Hartley hated how much Eobard still affected him. How much he still cared about him in spite of everything. It was stupid because the logical part of him that was usually so easy to follow knew that the speedster didn't actually care about him. If he had, he never would have done what he had. Of course, he apparently thought of Cisco as a son, and he'd killed him before Barry altered the timeline. Maybe he was telling the truth. Maybe his vendetta really had taken precedence over everything else in his life. Maybe what they had shared, however small and built more on implication than action, had been real. Even after everything, he wanted it to be.

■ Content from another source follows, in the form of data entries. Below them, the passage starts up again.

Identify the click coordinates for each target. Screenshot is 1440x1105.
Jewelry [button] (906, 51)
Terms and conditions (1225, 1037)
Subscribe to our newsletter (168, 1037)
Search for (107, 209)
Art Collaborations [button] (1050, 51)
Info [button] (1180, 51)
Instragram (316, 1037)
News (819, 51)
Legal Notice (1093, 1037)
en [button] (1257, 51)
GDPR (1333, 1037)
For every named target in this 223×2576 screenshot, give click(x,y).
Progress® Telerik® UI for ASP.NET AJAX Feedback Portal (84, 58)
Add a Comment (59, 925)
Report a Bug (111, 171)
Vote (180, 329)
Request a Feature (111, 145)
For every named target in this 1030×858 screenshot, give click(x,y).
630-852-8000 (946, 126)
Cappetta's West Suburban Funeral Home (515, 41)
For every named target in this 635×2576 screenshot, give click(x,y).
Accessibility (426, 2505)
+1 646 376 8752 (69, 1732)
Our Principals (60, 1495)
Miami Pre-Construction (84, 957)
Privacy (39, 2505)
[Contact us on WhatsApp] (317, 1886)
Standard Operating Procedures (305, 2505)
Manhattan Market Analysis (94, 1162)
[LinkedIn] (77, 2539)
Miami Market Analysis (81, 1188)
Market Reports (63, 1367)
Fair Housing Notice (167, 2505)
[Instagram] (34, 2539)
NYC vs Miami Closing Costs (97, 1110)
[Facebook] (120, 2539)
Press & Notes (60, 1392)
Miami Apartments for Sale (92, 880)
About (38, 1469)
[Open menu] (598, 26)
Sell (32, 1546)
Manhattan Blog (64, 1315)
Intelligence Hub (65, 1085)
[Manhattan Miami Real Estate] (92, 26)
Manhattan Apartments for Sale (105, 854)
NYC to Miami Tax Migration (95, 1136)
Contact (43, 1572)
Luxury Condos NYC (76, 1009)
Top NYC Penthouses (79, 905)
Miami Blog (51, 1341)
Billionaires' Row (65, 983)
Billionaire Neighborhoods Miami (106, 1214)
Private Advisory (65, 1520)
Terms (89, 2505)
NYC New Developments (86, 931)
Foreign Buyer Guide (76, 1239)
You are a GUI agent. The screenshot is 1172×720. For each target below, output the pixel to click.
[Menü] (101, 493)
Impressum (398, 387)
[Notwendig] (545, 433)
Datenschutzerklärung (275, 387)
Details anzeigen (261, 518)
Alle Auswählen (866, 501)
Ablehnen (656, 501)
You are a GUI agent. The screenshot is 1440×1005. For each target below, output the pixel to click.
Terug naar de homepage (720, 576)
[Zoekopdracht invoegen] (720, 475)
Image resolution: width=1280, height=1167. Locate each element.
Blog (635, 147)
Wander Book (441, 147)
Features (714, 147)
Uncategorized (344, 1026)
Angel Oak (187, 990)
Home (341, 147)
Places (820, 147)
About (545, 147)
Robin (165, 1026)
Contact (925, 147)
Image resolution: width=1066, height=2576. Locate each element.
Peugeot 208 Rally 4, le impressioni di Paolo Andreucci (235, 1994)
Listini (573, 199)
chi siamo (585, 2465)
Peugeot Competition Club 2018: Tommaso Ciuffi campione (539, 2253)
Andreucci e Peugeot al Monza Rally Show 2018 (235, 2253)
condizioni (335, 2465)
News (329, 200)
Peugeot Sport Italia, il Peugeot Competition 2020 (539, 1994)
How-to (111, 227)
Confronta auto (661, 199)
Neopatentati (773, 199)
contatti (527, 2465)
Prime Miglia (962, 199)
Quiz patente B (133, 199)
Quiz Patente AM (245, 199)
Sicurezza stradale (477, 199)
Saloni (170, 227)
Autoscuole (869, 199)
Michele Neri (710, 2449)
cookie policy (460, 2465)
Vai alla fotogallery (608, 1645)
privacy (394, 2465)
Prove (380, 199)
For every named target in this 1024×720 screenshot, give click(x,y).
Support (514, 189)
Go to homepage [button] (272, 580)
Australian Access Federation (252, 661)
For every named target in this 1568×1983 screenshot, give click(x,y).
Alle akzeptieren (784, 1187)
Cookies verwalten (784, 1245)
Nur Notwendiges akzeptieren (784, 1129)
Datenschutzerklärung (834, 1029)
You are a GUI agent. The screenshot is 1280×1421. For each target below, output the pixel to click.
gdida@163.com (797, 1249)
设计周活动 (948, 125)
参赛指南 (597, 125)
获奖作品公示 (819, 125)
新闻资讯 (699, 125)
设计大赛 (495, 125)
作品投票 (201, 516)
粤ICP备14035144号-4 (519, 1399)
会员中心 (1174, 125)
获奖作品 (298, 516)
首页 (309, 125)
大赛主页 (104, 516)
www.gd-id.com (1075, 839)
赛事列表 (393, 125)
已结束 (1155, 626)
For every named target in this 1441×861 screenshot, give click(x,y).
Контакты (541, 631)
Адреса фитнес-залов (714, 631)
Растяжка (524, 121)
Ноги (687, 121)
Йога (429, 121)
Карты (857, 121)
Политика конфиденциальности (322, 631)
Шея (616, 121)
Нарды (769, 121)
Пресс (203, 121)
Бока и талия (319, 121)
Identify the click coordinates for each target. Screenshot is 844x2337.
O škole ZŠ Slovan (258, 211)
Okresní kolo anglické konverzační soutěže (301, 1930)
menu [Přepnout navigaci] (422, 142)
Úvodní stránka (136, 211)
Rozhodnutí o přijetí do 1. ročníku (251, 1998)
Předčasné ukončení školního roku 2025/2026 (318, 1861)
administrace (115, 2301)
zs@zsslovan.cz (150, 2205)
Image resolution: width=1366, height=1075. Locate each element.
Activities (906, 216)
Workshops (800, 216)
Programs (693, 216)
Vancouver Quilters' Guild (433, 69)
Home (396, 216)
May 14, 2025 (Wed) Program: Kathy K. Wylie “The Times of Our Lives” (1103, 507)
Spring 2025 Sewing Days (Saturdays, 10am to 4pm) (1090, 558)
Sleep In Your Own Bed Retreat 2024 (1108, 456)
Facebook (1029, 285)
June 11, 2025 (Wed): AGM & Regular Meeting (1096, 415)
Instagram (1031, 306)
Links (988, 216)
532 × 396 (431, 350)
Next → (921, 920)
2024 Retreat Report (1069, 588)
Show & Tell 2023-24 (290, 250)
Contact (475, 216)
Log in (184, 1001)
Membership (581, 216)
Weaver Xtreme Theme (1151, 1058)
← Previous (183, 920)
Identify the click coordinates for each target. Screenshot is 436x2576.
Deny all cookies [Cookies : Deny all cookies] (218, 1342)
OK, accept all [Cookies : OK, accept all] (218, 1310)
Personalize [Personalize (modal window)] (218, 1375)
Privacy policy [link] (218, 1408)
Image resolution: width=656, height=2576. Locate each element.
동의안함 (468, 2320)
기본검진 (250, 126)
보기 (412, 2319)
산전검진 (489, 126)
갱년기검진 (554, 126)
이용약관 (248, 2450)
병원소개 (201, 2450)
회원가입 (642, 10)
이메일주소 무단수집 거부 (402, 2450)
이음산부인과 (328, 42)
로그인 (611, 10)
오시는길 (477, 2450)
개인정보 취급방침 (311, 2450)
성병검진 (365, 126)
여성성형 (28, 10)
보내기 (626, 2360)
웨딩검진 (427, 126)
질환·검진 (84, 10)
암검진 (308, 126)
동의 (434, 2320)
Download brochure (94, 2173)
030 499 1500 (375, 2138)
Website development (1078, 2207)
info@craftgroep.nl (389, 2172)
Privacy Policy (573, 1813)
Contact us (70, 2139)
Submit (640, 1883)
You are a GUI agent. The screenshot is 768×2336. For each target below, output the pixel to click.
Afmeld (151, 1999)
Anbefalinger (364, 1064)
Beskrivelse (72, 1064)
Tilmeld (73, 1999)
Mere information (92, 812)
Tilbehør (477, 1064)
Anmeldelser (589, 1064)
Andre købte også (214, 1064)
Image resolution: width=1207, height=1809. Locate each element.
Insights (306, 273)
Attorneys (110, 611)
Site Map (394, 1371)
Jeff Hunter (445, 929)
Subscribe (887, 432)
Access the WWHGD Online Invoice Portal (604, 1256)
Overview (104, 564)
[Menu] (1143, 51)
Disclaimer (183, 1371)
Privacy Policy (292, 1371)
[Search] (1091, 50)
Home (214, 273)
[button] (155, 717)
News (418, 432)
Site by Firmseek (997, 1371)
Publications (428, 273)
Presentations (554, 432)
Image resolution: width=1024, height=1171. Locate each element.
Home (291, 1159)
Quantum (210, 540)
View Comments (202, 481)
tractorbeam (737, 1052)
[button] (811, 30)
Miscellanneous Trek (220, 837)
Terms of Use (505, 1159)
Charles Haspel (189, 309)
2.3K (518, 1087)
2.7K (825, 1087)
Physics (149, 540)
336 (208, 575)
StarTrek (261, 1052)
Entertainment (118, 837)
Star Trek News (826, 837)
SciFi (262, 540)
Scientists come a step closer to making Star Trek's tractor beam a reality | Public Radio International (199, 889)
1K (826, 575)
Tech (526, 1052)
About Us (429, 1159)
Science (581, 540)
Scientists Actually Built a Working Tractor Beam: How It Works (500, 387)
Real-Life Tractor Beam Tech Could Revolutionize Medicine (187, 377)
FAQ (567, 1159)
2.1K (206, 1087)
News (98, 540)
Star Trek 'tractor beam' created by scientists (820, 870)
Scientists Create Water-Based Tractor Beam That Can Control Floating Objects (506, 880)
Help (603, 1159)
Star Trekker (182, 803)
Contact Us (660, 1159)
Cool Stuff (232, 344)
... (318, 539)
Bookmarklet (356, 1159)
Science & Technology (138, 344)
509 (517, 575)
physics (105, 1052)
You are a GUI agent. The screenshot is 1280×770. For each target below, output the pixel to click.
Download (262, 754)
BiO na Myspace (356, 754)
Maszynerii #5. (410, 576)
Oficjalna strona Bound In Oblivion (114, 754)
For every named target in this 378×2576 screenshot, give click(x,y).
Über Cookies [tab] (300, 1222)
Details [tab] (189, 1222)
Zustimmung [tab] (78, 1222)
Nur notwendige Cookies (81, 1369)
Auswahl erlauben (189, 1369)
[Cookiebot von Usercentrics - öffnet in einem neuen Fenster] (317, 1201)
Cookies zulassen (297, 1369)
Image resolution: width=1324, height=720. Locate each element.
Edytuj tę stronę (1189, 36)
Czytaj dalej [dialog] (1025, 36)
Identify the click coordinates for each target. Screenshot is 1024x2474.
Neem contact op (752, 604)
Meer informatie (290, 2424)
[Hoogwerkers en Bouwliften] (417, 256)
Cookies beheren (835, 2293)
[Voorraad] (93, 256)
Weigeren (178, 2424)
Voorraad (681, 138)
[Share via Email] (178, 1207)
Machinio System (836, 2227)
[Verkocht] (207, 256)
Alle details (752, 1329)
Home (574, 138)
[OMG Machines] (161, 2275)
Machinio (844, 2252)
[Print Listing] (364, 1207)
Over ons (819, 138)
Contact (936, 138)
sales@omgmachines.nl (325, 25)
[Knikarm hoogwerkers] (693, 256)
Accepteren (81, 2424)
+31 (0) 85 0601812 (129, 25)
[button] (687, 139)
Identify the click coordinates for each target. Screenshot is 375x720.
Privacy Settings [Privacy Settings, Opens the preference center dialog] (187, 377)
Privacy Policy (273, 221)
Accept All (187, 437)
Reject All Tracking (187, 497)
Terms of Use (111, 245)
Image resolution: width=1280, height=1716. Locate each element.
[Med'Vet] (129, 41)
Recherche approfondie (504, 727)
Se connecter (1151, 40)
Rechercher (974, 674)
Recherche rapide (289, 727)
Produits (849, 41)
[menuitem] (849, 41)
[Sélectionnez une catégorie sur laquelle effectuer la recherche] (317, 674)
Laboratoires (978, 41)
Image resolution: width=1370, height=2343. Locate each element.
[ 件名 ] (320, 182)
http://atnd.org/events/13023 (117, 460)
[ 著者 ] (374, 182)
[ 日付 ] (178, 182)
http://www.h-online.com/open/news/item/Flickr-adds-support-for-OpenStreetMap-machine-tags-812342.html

Fere libenter homines id quod volunt credunt, he thought to himself. He wanted to believe that Eobard actually cared, because it meant that his own feelings hadn't been quite so foolish, and that was why he was entertaining something that was probably dangerously foolish.
"It wasn't so much seeing," he said. "It's hard to see someone who was wiped from the timeline." He shook his head at the chair comment. "It's embarrassing that you fooled them as long as you did. But they're very trusting people, so I suppose it's not terribly surprising." Not that he had much room to talk, giving Eobard this chance. At the invitation, he slipped into the apartment, doing his best to try and keep as much distance between himself and Eobard as possible.
"You implied a lot of things when we were talking before," he said hesitantly, "but that's all they were. Implications. I'm tired of dancing around the issue." He needed to keep his composure, but it was hard when it came to this topic. "I was in love with you. You knew that. You used it. And then you turned your back on me. And now I'm supposed to just believe that you really did care? You keep talking about love like you felt that way. But we both know you didn't." Because people didn't love Hartley. He was never good enough. And he could mostly accept that.